The key to youthful-looking blush is to keep it on the apples of the cheeks. “Do a big cheesy smile and you’ll see exactly where you want to apply it,” says Dubroff. “Avoid taking it too close to your nose and those crinkles by the eye.” Just as important is to stick to cream-based formulas and to ensure the edges of your flush are diffused. To add staying power, you can follow with a light dusting of a powder blush in a matching or similar shade to set color in place. “A gentle amount of contour is not a bad thing, either,” says Dubroff. “If you want to subtly carve out your cheekbones, sweep color along the bone, just under the cheeks; if you have freckles, match them with your contour shade – they’re the ideal tone.”

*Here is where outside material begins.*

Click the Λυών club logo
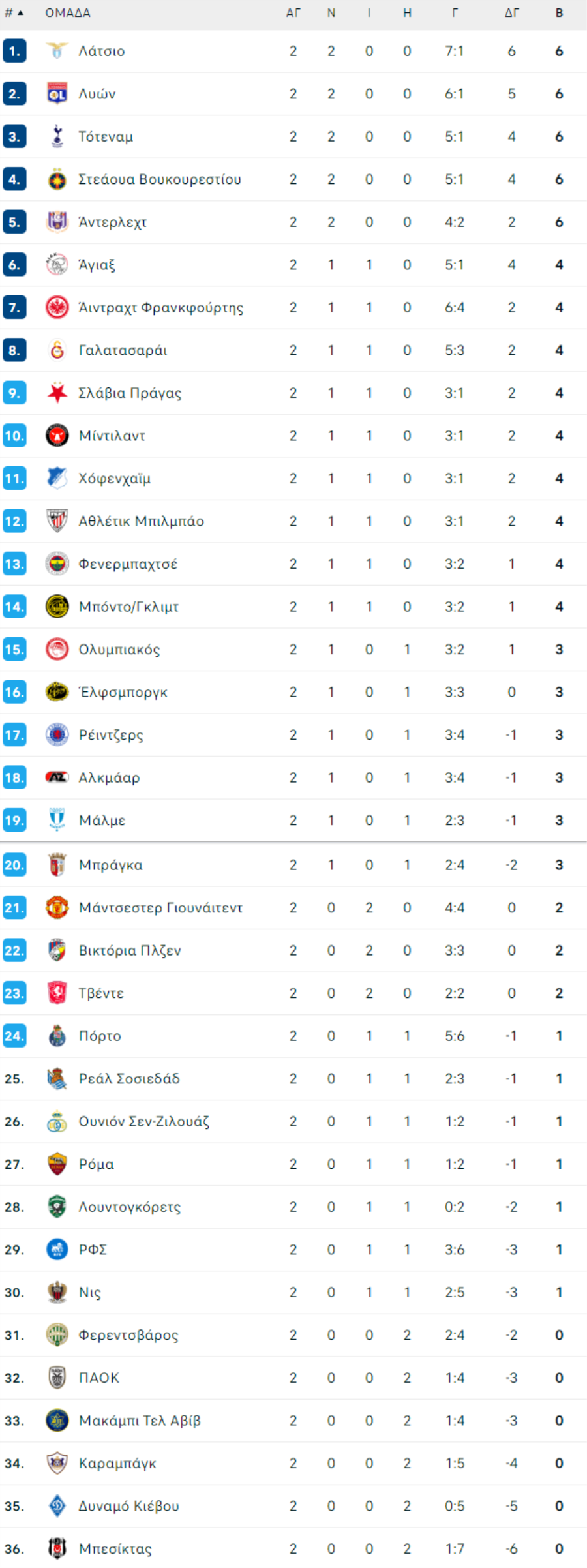Screen dimensions: 587x1568 (x=57, y=94)
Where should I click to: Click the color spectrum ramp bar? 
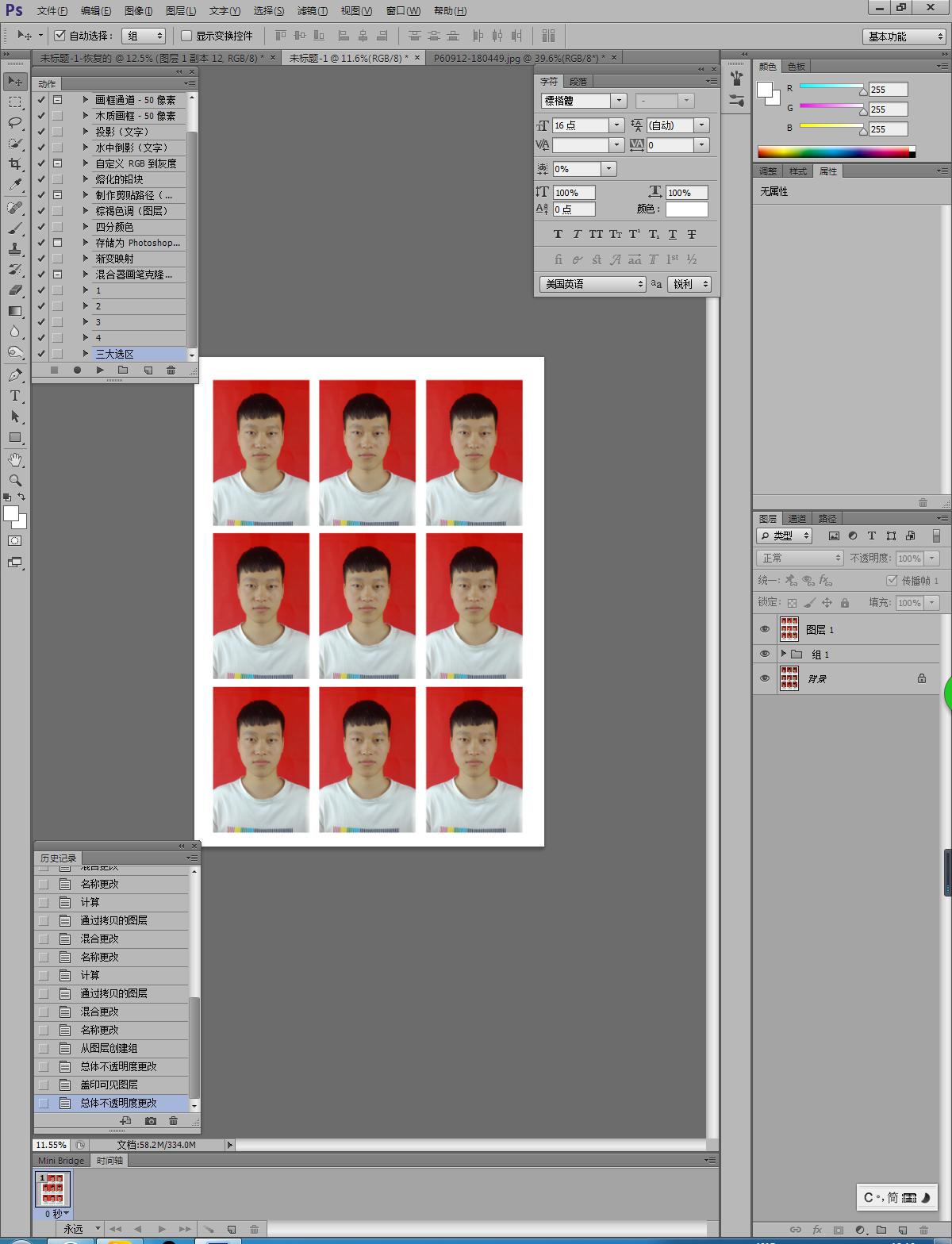tap(833, 152)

“As soon as eyeliner is too sharp, graphic and linear, it can look a little severe,” says Dubroff. Plus, it’s more difficult to achieve. “You’ll spend too much time and effort on creating something so graphic.” Whatever type of swoosh or flick you prefer, Dubroff suggests softening the edges so it’s a more forgiving shape. “After you create your preferred line with a pencil, use a tiny brush to blend and diffuse it out. Even if it’s a cat eye, I’ll do it with a little diffusion.” For more longevity, she always applies a matte eyeshadow in the same or similar shade as the eyeliner over the top.